_Material for the task_

★ ★ ★

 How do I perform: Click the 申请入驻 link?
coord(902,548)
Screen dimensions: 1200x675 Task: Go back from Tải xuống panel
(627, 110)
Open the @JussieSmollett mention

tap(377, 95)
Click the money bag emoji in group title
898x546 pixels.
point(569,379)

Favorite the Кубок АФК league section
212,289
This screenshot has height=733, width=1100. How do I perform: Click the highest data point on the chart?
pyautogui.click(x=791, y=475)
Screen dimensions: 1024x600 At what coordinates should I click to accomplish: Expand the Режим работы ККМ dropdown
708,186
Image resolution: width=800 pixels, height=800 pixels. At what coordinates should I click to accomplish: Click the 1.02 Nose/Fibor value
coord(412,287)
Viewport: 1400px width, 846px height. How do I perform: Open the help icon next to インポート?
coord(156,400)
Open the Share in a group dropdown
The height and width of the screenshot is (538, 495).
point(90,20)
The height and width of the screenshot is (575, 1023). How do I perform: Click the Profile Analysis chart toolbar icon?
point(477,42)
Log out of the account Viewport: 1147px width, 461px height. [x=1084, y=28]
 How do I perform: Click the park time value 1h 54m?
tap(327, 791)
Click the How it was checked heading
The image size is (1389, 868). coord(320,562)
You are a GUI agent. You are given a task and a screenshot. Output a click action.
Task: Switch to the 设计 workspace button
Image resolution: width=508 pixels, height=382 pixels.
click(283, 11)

★ ★ ★

_Activity_
Return each entry from the material above exactly as it appears.

_Your response_
 How do I perform: Click the 申请入驻 link?
coord(902,548)
Screen dimensions: 1200x675 Task: Go back from Tải xuống panel
(627, 110)
Open the @JussieSmollett mention

tap(377, 95)
Click the money bag emoji in group title
898x546 pixels.
point(569,379)

Favorite the Кубок АФК league section
212,289
This screenshot has height=733, width=1100. How do I perform: Click the highest data point on the chart?
pyautogui.click(x=791, y=475)
Screen dimensions: 1024x600 At what coordinates should I click to accomplish: Expand the Режим работы ККМ dropdown
708,186
Image resolution: width=800 pixels, height=800 pixels. At what coordinates should I click to accomplish: Click the 1.02 Nose/Fibor value
coord(412,287)
Viewport: 1400px width, 846px height. How do I perform: Open the help icon next to インポート?
coord(156,400)
Open the Share in a group dropdown
The height and width of the screenshot is (538, 495).
point(90,20)
The height and width of the screenshot is (575, 1023). How do I perform: Click the Profile Analysis chart toolbar icon?
point(477,42)
Log out of the account Viewport: 1147px width, 461px height. [x=1084, y=28]
 How do I perform: Click the park time value 1h 54m?
tap(327, 791)
Click the How it was checked heading
The image size is (1389, 868). coord(320,562)
You are a GUI agent. You are given a task and a screenshot. Output a click action.
Task: Switch to the 设计 workspace button
Image resolution: width=508 pixels, height=382 pixels.
click(283, 11)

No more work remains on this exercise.